__Problem__: Write out the part of the records that begins with the line containing "Open more options for the 익명1 comment" and continues through the end of the records, keeping every line the same. Leave the pictures out of your copy.

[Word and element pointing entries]
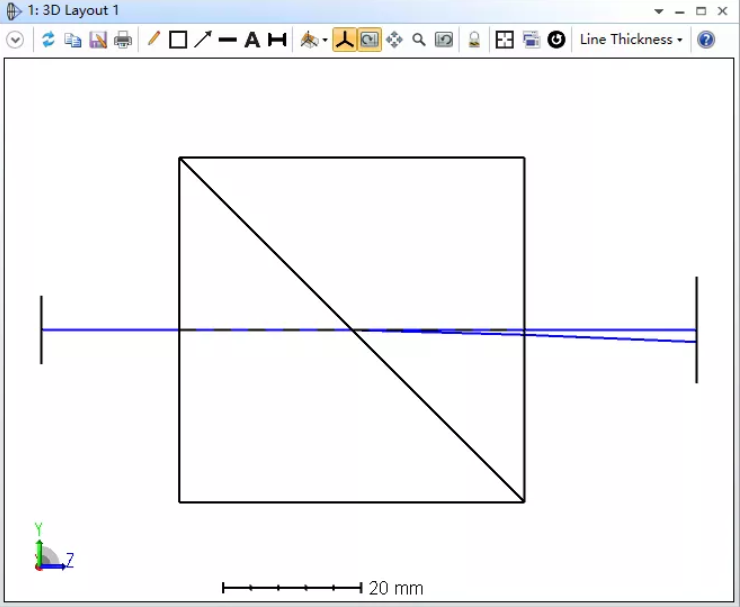Toggle the highlighted rotate view button
The height and width of the screenshot is (607, 740).
369,40
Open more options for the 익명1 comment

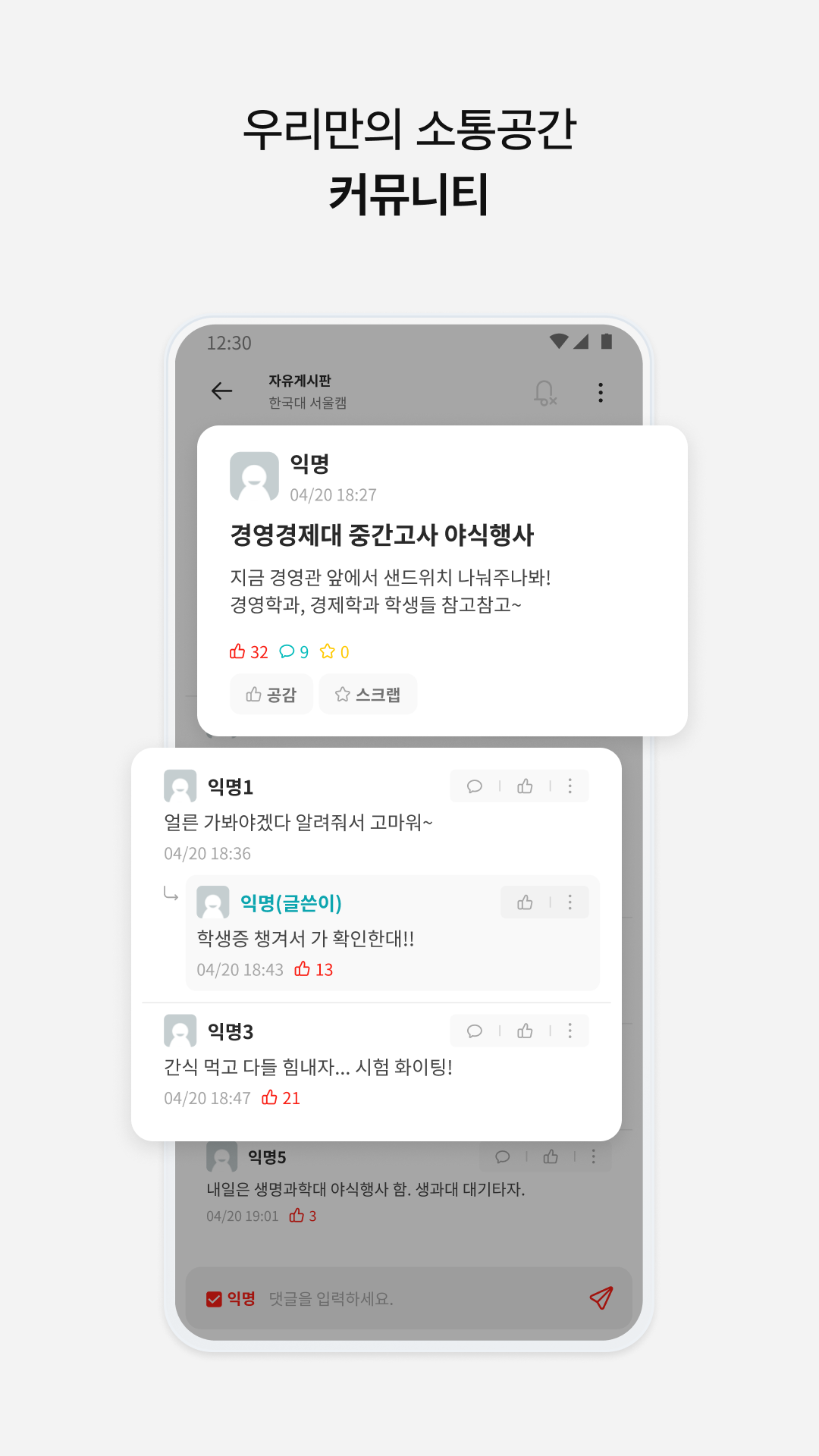pyautogui.click(x=570, y=786)
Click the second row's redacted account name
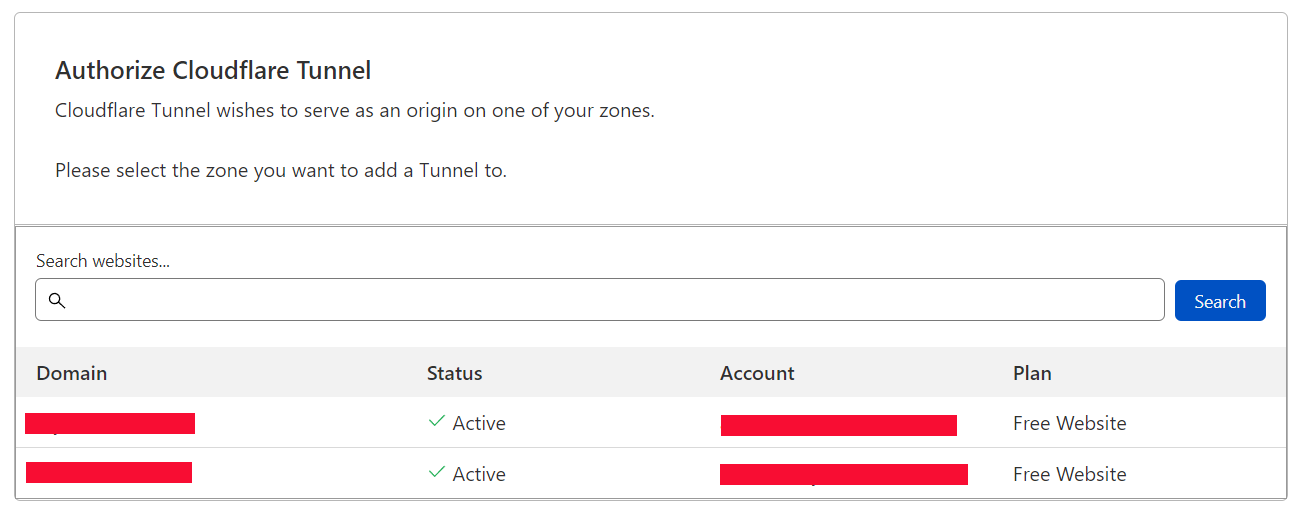The width and height of the screenshot is (1304, 519). tap(843, 474)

__Written reply__:
Open more options for the 익명1 comment

pyautogui.click(x=570, y=786)
Click the second row's redacted account name
The width and height of the screenshot is (1304, 519). tap(843, 474)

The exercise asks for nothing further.